# Which PM exam to take



## Popeye (Jan 21, 2013)

I am torn between taking the general other PM exam and the Civil. I have been out of school a while. I do not work in the engineering field, but am trying to find employment at a Civil firm. I am hoping by having the FE i will look more desirable

I plan on taking a refresher course, but I wanted to see if anyone had any thoughts or experience they would like to share.

Thank you in advance!


----------



## Popeye (Jan 21, 2013)

anyone have an opinion?


----------



## John QPE (Jan 21, 2013)

How familiar are you with the topics?

I have 10+ years experience in civil (site design), but found the afternoon challenging (31/60), as it covers more than what I do at work.

I'm sticking with civil this time around, but toyed around with taking the general. Ultimately, it came down to wanting to work an easier civil problem, than a more difficult version of the AM test.


----------



## Popeye (Jan 21, 2013)

Thanks for replying! I don't feel comfortable either way! I was hoping someone would reply with something compelling, that would push me one way or the other.

For some reason my wife is pushing General PM.


----------



## hjg7715 (Jan 22, 2013)

This is one of the most frequent asked questions and there is no RIGHT answer. It really just depends on your comprehension or familiarity of the the exam topics. Going into the exam, I was encouraged to take civil, general, and environmental by 4-5 different people all with civil background and who all passed the exam but I stuck with my gut and chose civil. I chose civil primarily because I had a good educational foundation in hydrology/hydraulics and soils; in addition, I had several years of professional experience in both these areas and some experience in transportation prior to taking the test. So it made more sense for me to go with the Civil Afternoon exam. However, I've heard compiling arguments for each.

If you don't have an affinity towards any of the exam topics or you don't consider any of the topics covered in the Civil Afternoon exam to be your strong suit, then I would probably recommend that you take the General Afternoon because it is basically an extension of the morning exam with more involved problems. By going with the General Afternoon, it's 2-3 less topics (water resources, soils, &amp; transportation) that you have to refresh yourself with if it's been several years since you were last in school. However, if you're like me there were some topics covered in the morning exam (i.e. Electricity/Magnetism, Chemistry) that I hadn't seen in 5-10 years and had NO exposure to since taking the courses so I was trying to avoid additional problems in these topics like the plague.

What this task involves>
Write out, word for word, the passage in the thread above about which exam to take that opens with "# Which PM exam" and closes with "you in advance!".

Dataset extract>
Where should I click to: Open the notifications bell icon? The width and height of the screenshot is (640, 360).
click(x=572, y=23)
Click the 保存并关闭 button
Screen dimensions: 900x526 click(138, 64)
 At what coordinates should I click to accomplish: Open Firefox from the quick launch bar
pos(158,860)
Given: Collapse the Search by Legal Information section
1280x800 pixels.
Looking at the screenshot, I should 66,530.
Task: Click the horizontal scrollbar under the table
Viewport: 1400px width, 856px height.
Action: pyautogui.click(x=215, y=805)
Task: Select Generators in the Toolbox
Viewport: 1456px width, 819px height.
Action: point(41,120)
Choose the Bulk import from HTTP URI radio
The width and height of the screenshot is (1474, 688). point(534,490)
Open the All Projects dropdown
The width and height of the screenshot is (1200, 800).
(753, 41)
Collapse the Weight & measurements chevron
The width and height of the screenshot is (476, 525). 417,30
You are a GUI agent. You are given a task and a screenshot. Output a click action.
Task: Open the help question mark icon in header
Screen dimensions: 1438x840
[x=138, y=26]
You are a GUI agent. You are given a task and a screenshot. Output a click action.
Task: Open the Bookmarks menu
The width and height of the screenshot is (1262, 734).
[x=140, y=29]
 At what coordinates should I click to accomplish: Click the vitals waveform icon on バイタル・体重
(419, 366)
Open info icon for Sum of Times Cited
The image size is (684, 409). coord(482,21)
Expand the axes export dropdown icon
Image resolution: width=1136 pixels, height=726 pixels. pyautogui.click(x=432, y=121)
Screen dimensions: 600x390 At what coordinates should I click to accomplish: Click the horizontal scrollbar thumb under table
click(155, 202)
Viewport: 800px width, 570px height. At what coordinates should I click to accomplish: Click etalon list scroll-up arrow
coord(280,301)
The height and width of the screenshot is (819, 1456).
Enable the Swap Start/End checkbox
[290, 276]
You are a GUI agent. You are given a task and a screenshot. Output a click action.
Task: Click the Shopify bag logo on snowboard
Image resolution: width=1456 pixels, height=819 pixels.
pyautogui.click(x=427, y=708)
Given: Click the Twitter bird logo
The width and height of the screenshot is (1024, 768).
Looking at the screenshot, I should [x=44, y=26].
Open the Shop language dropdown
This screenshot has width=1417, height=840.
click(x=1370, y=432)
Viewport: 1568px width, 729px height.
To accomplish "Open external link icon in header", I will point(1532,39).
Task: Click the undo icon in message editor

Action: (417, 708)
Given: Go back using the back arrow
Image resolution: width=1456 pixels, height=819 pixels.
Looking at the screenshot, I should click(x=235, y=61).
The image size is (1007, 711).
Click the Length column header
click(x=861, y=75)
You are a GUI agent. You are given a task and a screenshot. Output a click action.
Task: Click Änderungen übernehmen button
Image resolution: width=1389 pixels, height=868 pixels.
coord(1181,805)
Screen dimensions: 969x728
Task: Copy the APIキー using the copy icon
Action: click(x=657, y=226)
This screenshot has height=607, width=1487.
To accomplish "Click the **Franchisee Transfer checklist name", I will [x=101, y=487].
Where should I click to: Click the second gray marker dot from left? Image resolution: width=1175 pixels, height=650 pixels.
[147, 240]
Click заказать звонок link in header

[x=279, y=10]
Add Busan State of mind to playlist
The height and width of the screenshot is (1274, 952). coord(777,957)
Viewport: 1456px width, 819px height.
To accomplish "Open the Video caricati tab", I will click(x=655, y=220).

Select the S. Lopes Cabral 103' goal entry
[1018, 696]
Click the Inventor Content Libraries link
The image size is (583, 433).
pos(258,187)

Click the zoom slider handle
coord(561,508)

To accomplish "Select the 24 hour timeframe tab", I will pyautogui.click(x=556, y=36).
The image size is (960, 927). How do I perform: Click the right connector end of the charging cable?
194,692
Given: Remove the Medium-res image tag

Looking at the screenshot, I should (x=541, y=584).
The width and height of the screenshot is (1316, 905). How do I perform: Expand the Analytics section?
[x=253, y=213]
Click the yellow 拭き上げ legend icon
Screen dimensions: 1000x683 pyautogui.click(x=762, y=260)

Output of the exercise>
# Which PM exam to take



## Popeye (Jan 21, 2013)

I am torn between taking the general other PM exam and the Civil. I have been out of school a while. I do not work in the engineering field, but am trying to find employment at a Civil firm. I am hoping by having the FE i will look more desirable

I plan on taking a refresher course, but I wanted to see if anyone had any thoughts or experience they would like to share.

Thank you in advance!